Fondi Lega, prescritti Bossi e Belsito. Resta la confisca

La sentenza: il partito deve restituire i 49 milioni allo Stato

Fondi Lega, prescritti Bossi e Belsito. Resta la confisca

Milano - La corsa contro il tempo non basta. È sera quando la Cassazione legge la sentenza che è una resa: prescrizione. Prescrizione per Umberto Bossi e anche per l'ex tesoriere Francesco Belsito la cui pena, non più per truffa ma per appropriazione indebita, verrà rideterminata in un nuovo processo d'appello. Resta il marchio che è un po' la colonna sonora di tutta questa storia: la confisca dei 49 milioni di rimborsi non dovuti e che la nuova Lega di Matteo Salvini è chiamata a restituire. Ma le condanne di primo e secondo grado svaniscono, a dispetto del forcing in piena estate davanti alla sezione feriale. Le previsioni della vigilia erano che la sabbia nella clessidra della giustizia sarebbe bastata, sia pure per 48 ore, a chiudere la partita con una condanna o un'assoluzione, ma evidentemente un calcolo più attento ha portato a una diversa valutazione. La truffa non c'è più, anche se resta il tormentone dei 49 milioni di cui Matteo Salvini afferma di non sapere assolutamente nulla.

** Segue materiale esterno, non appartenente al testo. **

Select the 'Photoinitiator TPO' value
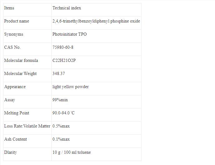Image resolution: width=215 pixels, height=165 pixels. point(69,34)
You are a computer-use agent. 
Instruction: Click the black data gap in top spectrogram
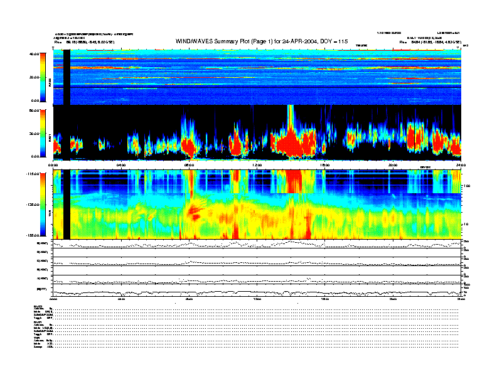click(x=67, y=77)
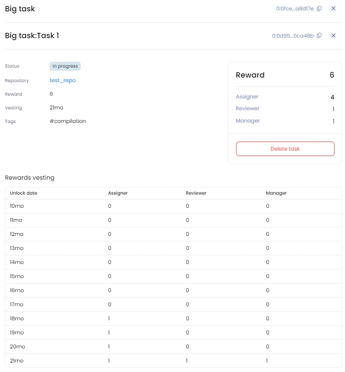This screenshot has width=345, height=372.
Task: Open the test_repo repository link
Action: click(x=63, y=80)
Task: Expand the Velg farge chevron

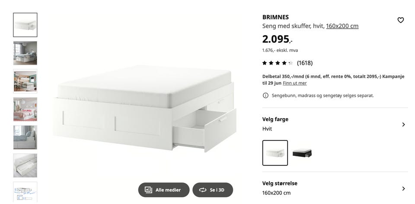Action: [403, 124]
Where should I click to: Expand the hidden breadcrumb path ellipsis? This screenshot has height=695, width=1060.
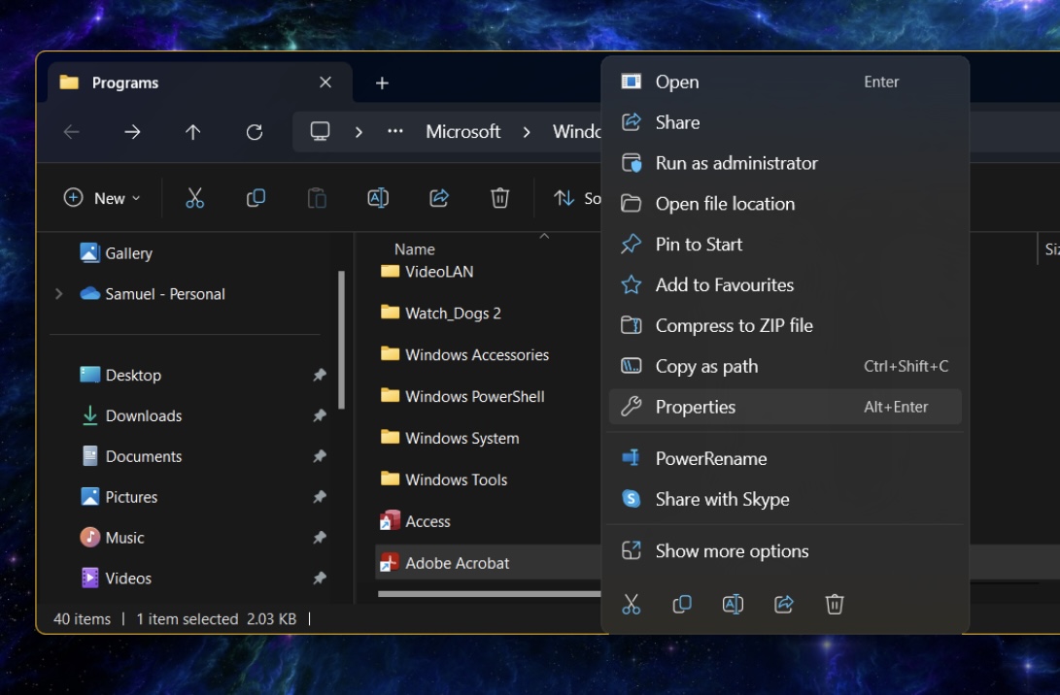tap(394, 132)
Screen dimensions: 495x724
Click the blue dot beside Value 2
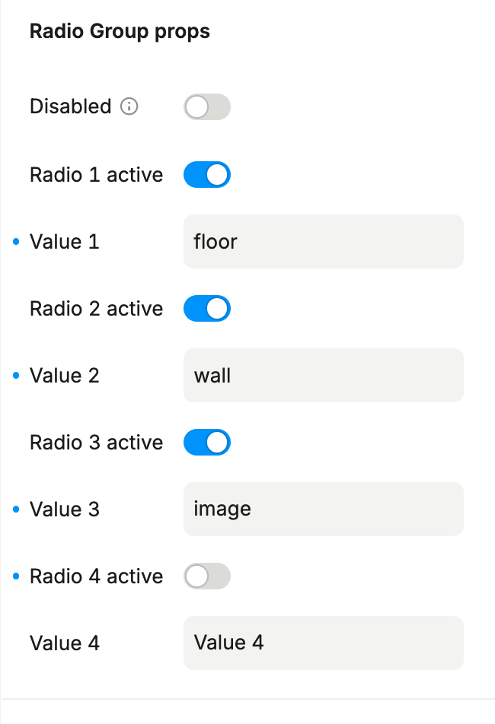coord(17,376)
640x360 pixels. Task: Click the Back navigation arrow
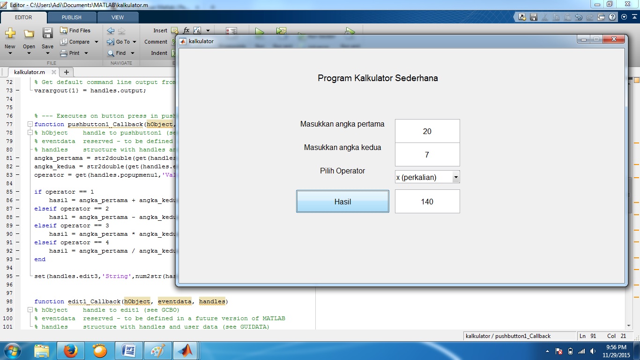tap(111, 30)
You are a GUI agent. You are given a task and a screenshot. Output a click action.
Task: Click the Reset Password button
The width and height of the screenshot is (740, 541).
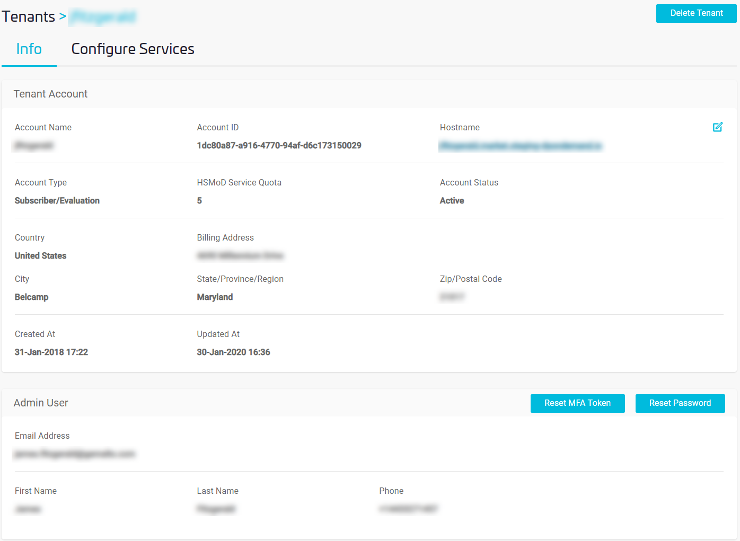pyautogui.click(x=680, y=403)
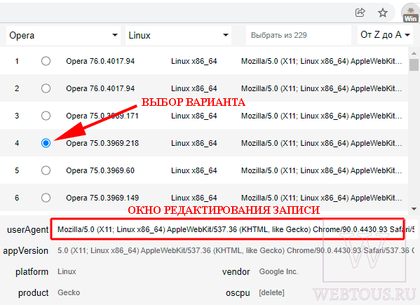Select radio button for Opera 75.0.3969.149

pyautogui.click(x=46, y=198)
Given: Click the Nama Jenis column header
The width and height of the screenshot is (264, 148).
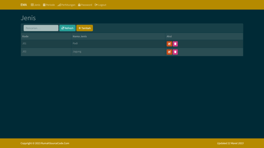Looking at the screenshot, I should coord(80,37).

In aula il sostituto procuratore generale Marco Dall'Olio va giù pesante: i rendiconti non solo erano generici, ma anche falsi. «Si scriveva rimborso autisti, ma in realtà - è la tesi dell'accusa - si pagavano le spese della famiglia Bossi». Quelle segnalate nella famosa cartella Family, compreso l'accredito della laurea di Renzo, il figlio del fondatore della Lega.

È l'ultimo atto del processo per la truffa ai danni dello Stato che in appello si era chiuso con la condanna di Bossi a 1 anno e 10 mesi e di Belsito a 3 anni e 9 mesi. È l'interminabile vicenda dei 49 milioni. Una cifra virtuale che diventa un cappio per la Lega salviniana; solo una minima parte del presunto tesoro è stata sequestrata e allora il futuro del movimento è stato ipotecato: le sentenze dicono che si può procedere al sequestro dei conti e degli oboli dei militanti, addirittura di quelli futuri che nulla hanno a che fare con i reati commessi, fino al raggiungimento della cifra stabilita. Anche se va detto che al termine di una lunga trattativa è stato raggiunto un accordo con la procura di Genova che prevede la restituzione del denaro in comode rate spalmate su ottant'anni.

In ogni caso i 49 milioni, erogati fra il 2008 e il 2011, rappresentano una macchia per via Bellerio, pur se con scarse ricadute sul piano mediatico, visto che tutti i sondaggi accreditano un trend di crescita inarrestabile per le truppe salviniane. Che hanno retto benissimo a tutte le campagne e le accuse, fino al caso dei rubli di Mosca spuntato di recente in un video.

In Cassazione si procede a ritmo serrato: Dall'Olio chiede la conferma delle condanne, Belsito prova a ricusare i giudici, ma il tentativo viene respinto in tempo reale e i giudici si precipitano in camera di consiglio. Una mossa che non basta per anticipare la prescrizione.

È il colpo di scena finale. «Sono anni che vanno avanti con questi 49 milioni - minimizza Salvini - a me non cambia niente. Non mi cambia la vita». Si va avanti con le rate, ma la grande rincorsa al malloppo si ferma proprio sul traguardo.